* [Exercise requirements]:
Below are records; output all of them exactly.

* [Input material]:
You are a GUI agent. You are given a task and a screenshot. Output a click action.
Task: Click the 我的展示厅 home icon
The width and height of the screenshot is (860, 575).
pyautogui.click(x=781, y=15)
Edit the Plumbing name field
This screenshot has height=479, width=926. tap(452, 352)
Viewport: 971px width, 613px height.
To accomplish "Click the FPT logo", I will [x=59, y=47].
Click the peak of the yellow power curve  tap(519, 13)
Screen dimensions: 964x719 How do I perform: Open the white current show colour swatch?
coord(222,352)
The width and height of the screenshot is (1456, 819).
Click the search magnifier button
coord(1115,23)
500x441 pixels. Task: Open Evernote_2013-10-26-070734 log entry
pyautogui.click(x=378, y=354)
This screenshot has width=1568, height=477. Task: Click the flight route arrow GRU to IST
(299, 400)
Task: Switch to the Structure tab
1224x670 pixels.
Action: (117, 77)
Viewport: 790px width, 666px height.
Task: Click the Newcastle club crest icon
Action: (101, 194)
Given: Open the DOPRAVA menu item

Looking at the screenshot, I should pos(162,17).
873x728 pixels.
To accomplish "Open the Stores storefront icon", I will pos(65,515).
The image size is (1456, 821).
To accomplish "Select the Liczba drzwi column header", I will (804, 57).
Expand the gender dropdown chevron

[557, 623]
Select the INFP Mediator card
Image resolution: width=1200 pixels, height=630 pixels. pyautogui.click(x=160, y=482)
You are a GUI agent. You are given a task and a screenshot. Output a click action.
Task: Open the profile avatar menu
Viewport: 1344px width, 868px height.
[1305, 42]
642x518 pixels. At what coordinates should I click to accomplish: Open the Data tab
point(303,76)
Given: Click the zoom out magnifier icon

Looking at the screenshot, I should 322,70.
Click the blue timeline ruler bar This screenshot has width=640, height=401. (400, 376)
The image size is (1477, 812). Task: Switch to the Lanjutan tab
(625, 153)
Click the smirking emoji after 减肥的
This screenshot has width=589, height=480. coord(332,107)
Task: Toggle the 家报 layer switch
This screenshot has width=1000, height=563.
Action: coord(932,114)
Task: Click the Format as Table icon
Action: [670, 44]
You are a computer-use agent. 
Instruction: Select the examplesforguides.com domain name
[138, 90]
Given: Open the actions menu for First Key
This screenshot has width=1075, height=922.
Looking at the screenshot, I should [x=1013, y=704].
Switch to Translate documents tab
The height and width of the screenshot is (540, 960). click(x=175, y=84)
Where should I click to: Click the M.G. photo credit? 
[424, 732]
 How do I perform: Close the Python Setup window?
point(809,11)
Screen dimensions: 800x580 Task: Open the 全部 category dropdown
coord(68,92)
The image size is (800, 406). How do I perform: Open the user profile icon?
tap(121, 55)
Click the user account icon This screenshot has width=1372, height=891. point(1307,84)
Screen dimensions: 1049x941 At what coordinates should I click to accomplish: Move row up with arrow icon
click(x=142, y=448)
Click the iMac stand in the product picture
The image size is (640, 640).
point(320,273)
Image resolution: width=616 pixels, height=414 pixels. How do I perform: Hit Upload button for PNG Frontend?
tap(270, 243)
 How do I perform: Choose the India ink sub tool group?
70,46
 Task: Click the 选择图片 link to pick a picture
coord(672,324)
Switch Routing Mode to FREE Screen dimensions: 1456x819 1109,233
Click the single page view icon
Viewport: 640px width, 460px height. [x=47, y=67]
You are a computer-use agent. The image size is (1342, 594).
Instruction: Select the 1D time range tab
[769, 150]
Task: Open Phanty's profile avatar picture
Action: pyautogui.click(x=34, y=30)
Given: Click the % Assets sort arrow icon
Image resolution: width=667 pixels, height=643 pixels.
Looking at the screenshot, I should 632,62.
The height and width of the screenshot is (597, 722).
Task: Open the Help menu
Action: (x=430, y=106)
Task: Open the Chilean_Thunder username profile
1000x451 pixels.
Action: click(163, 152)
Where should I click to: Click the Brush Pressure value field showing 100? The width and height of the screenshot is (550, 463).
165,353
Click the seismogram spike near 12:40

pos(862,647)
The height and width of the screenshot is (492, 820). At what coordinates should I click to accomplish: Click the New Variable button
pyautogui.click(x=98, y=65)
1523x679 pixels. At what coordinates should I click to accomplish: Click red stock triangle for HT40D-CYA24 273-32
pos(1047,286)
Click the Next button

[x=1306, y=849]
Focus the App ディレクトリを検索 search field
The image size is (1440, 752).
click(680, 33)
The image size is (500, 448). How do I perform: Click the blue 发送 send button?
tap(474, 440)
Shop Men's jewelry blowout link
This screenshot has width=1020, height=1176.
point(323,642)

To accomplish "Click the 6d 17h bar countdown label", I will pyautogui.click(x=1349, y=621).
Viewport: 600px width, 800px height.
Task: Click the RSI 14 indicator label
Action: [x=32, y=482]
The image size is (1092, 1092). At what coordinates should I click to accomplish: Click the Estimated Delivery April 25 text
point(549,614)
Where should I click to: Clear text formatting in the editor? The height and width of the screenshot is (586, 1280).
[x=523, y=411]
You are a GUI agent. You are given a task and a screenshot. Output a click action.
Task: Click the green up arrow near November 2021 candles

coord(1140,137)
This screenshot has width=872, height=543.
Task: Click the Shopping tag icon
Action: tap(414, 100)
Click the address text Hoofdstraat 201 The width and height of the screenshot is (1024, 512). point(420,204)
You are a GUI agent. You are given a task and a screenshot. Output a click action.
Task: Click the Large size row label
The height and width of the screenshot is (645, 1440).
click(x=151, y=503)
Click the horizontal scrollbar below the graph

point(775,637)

* [Expected answer]:
You are a GUI agent. You are given a task and a screenshot. Output a click action.
Task: Click the 我的展示厅 home icon
The width and height of the screenshot is (860, 575).
pyautogui.click(x=781, y=15)
Edit the Plumbing name field
This screenshot has height=479, width=926. tap(452, 352)
Viewport: 971px width, 613px height.
To accomplish "Click the FPT logo", I will [x=59, y=47].
Click the peak of the yellow power curve  tap(519, 13)
Screen dimensions: 964x719 How do I perform: Open the white current show colour swatch?
coord(222,352)
The width and height of the screenshot is (1456, 819).
Click the search magnifier button
coord(1115,23)
500x441 pixels. Task: Open Evernote_2013-10-26-070734 log entry
pyautogui.click(x=378, y=354)
This screenshot has width=1568, height=477. Task: Click the flight route arrow GRU to IST
(299, 400)
Task: Switch to the Structure tab
1224x670 pixels.
Action: (117, 77)
Viewport: 790px width, 666px height.
Task: Click the Newcastle club crest icon
Action: (101, 194)
Given: Open the DOPRAVA menu item

Looking at the screenshot, I should pos(162,17).
873x728 pixels.
To accomplish "Open the Stores storefront icon", I will pos(65,515).
The image size is (1456, 821).
To accomplish "Select the Liczba drzwi column header", I will (804, 57).
Expand the gender dropdown chevron

[557, 623]
Select the INFP Mediator card
Image resolution: width=1200 pixels, height=630 pixels. pyautogui.click(x=160, y=482)
You are a GUI agent. You are given a task and a screenshot. Output a click action.
Task: Open the profile avatar menu
Viewport: 1344px width, 868px height.
[1305, 42]
642x518 pixels. At what coordinates should I click to accomplish: Open the Data tab
point(303,76)
Given: Click the zoom out magnifier icon

Looking at the screenshot, I should 322,70.
Click the blue timeline ruler bar This screenshot has width=640, height=401. (400, 376)
The image size is (1477, 812). Task: Switch to the Lanjutan tab
(625, 153)
Click the smirking emoji after 减肥的
This screenshot has width=589, height=480. coord(332,107)
Task: Toggle the 家报 layer switch
This screenshot has width=1000, height=563.
Action: coord(932,114)
Task: Click the Format as Table icon
Action: [670, 44]
You are a computer-use agent. 
Instruction: Select the examplesforguides.com domain name
[138, 90]
Given: Open the actions menu for First Key
This screenshot has width=1075, height=922.
Looking at the screenshot, I should [x=1013, y=704].
Switch to Translate documents tab
The height and width of the screenshot is (540, 960). click(x=175, y=84)
Where should I click to: Click the M.G. photo credit? 
[424, 732]
 How do I perform: Close the Python Setup window?
point(809,11)
Screen dimensions: 800x580 Task: Open the 全部 category dropdown
coord(68,92)
The image size is (800, 406). How do I perform: Open the user profile icon?
tap(121, 55)
Click the user account icon This screenshot has width=1372, height=891. point(1307,84)
Screen dimensions: 1049x941 At what coordinates should I click to accomplish: Move row up with arrow icon
click(x=142, y=448)
Click the iMac stand in the product picture
The image size is (640, 640).
point(320,273)
Image resolution: width=616 pixels, height=414 pixels. How do I perform: Hit Upload button for PNG Frontend?
tap(270, 243)
 How do I perform: Choose the India ink sub tool group?
70,46
 Task: Click the 选择图片 link to pick a picture
coord(672,324)
Switch Routing Mode to FREE Screen dimensions: 1456x819 1109,233
Click the single page view icon
Viewport: 640px width, 460px height. [x=47, y=67]
You are a computer-use agent. The image size is (1342, 594).
Instruction: Select the 1D time range tab
[769, 150]
Task: Open Phanty's profile avatar picture
Action: pyautogui.click(x=34, y=30)
Given: Click the % Assets sort arrow icon
Image resolution: width=667 pixels, height=643 pixels.
Looking at the screenshot, I should 632,62.
The height and width of the screenshot is (597, 722).
Task: Open the Help menu
Action: (x=430, y=106)
Task: Open the Chilean_Thunder username profile
1000x451 pixels.
Action: click(163, 152)
Where should I click to: Click the Brush Pressure value field showing 100? The width and height of the screenshot is (550, 463).
165,353
Click the seismogram spike near 12:40

pos(862,647)
The height and width of the screenshot is (492, 820). At what coordinates should I click to accomplish: Click the New Variable button
pyautogui.click(x=98, y=65)
1523x679 pixels. At what coordinates should I click to accomplish: Click red stock triangle for HT40D-CYA24 273-32
pos(1047,286)
Click the Next button

[x=1306, y=849]
Focus the App ディレクトリを検索 search field
The image size is (1440, 752).
click(680, 33)
The image size is (500, 448). How do I perform: Click the blue 发送 send button?
tap(474, 440)
Shop Men's jewelry blowout link
This screenshot has width=1020, height=1176.
point(323,642)

To accomplish "Click the 6d 17h bar countdown label", I will pyautogui.click(x=1349, y=621).
Viewport: 600px width, 800px height.
Task: Click the RSI 14 indicator label
Action: [x=32, y=482]
The image size is (1092, 1092). At what coordinates should I click to accomplish: Click the Estimated Delivery April 25 text
point(549,614)
Where should I click to: Clear text formatting in the editor? The height and width of the screenshot is (586, 1280).
[x=523, y=411]
You are a GUI agent. You are given a task and a screenshot. Output a click action.
Task: Click the green up arrow near November 2021 candles

coord(1140,137)
This screenshot has width=872, height=543.
Task: Click the Shopping tag icon
Action: tap(414, 100)
Click the address text Hoofdstraat 201 The width and height of the screenshot is (1024, 512). point(420,204)
You are a GUI agent. You are given a task and a screenshot. Output a click action.
Task: Click the Large size row label
The height and width of the screenshot is (645, 1440).
click(x=151, y=503)
Click the horizontal scrollbar below the graph

point(775,637)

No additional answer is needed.